Authors
Dryazhenkov G.I.1, Dryazhenkov I.G.2, Balnykov S.I.2, Shirshov O.I.1
1 Yaroslavl regional clinical hospital, Yaroslavl
2 Yaroslavl state medical University, Yaroslavl
Abstract
Rationale: Cystic transformation of the bile ducts is rare. The search for optimal methods of surgical treatment of transformed cysts continues.
Objective: To analyze the surgical treatment of patients with cystic transformation of the bile ducts and the choice of optimal methods of surgical correction depending on the localization of cysts.
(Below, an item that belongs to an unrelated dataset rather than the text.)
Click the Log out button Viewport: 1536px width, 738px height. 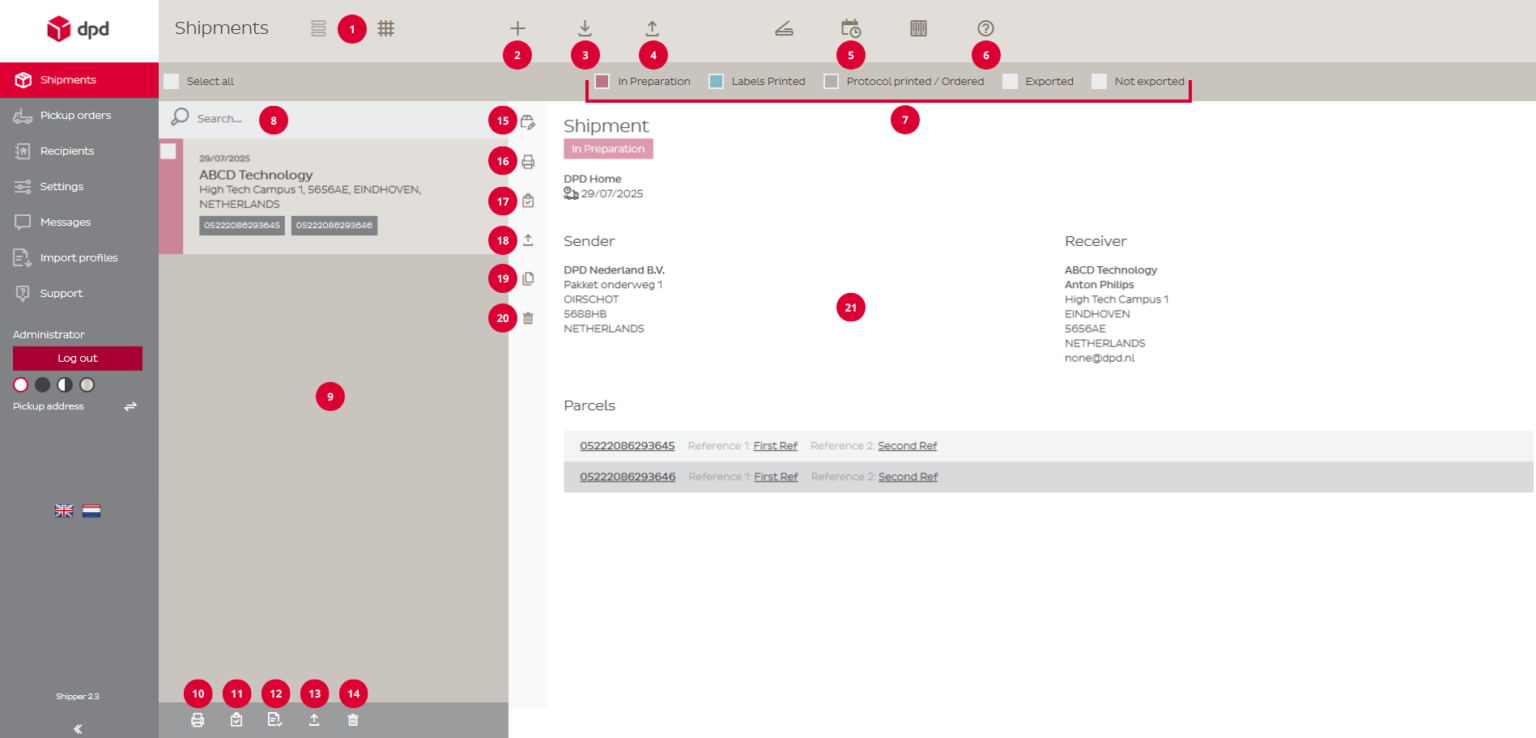[77, 358]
Material and methods: The experience of surgical treatment of 15 women and 1 man with cystic transformation of the bile ducts is presented. The main diagnostic methods were ultrasound, endoscopic retrograde cholangiopancreatography and magnetic resonance cholangiopancreatography.
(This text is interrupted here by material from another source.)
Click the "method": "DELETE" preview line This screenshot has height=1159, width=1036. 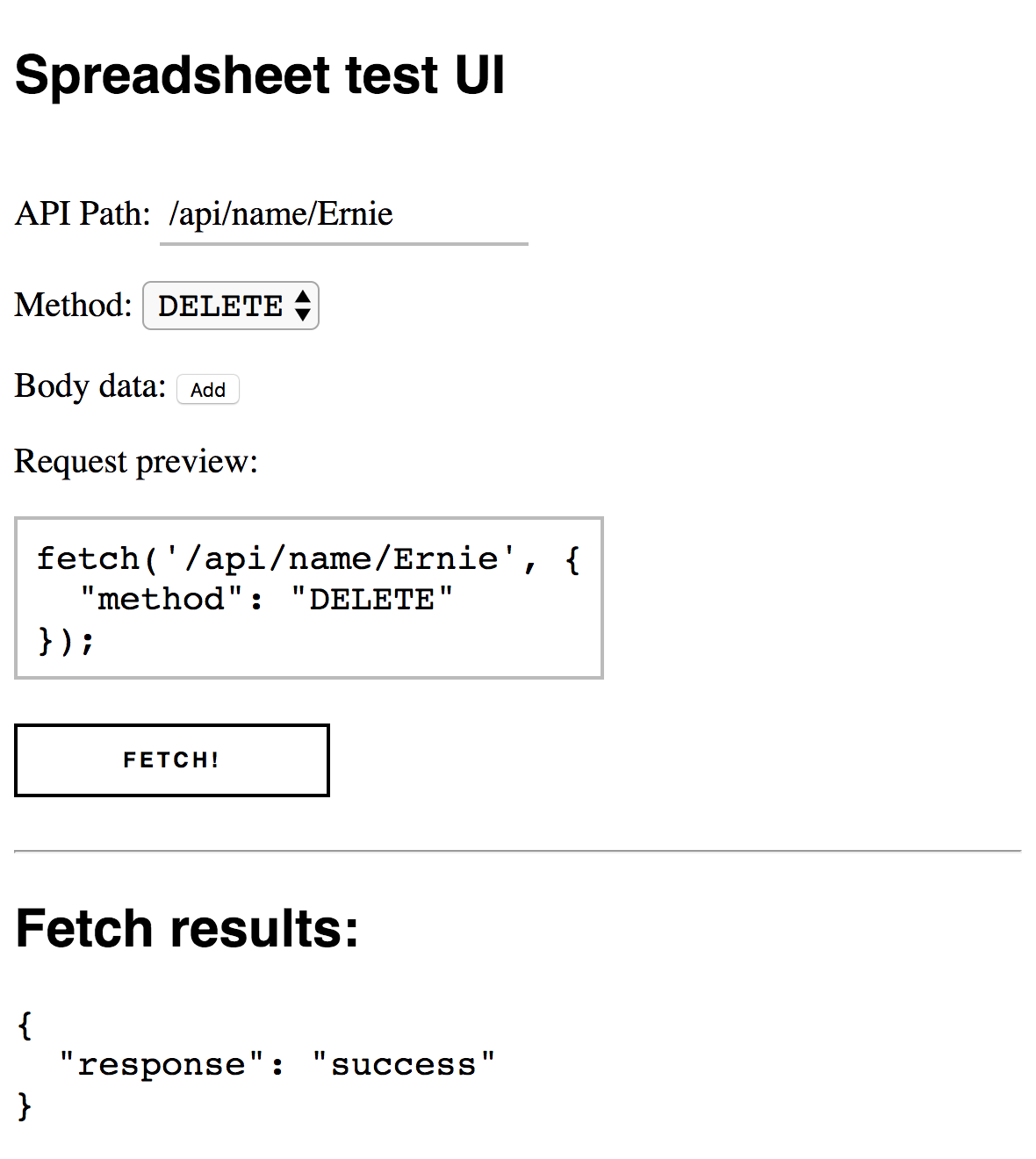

Results: Results: 2 patients with Karoli’s disease underwent resection of the left lobe of the liver (1) and removal of segments 2 and 3 plus resection of the hepaticocholedoch cyst using isolated jejunoanastomosis by Roux (1). Invagination of fragments of partially excised hepatic duct cysts was formed through an iatrogenic defect of the lobar duct wall in 2 patients. One patient underwent resection of the lobar ducts and hepaticocholedoch with invaginate, the other underwent desinvagination through duct incisions. For cysts of the ducts of subhepatic localization, excision of their walls, bigepaticoejunostomy into the intestinal ring (1), hepaticoejunostomy according to Roux (8) were used. Cystoejunostomy into the intestinal loop according to Brown was performed in 2 patients. 2 patients had membranous intra-flow septa in the distal parts of the dilated lobar ducts. Postoperative complications: destructive pancreatitis, subhepatic biloma. There were no fatalities. In the long-term period, 2 patients were re-operated: with stricture of the left hepatic duct (1) and Brown cystoenteroanastomosis stenosis (1). In 2 patients, 13 and 15 years after complex excision of cysts with hepaticoejunostomy, extensive cancer infiltrate of the subhepatic region was detected. Postoperative complications: destructive pancreatitis, subhepatic biloma. There were no fatalities. In the long-term period, 2 patients were re-operated: with stricture of the left hepatic duct (1) and Brown cystoenteroanastomosis stenosis (1). In 2 patients, 13 and 15 years after complex excision of cysts with hepaticoejunostomy, extensive cancer infiltrate of the subhepatic region was detected.
Conclusion: We use active surgical tactics: complete excision of the cyst walls, the creation of a hepaticoejunoanastomosis using an isolated intestinal loop according to Roux and a resection technique for single-lobar cyst lesion.
Keywords: cystic transformation of the bile ducts, Karoli’s disease.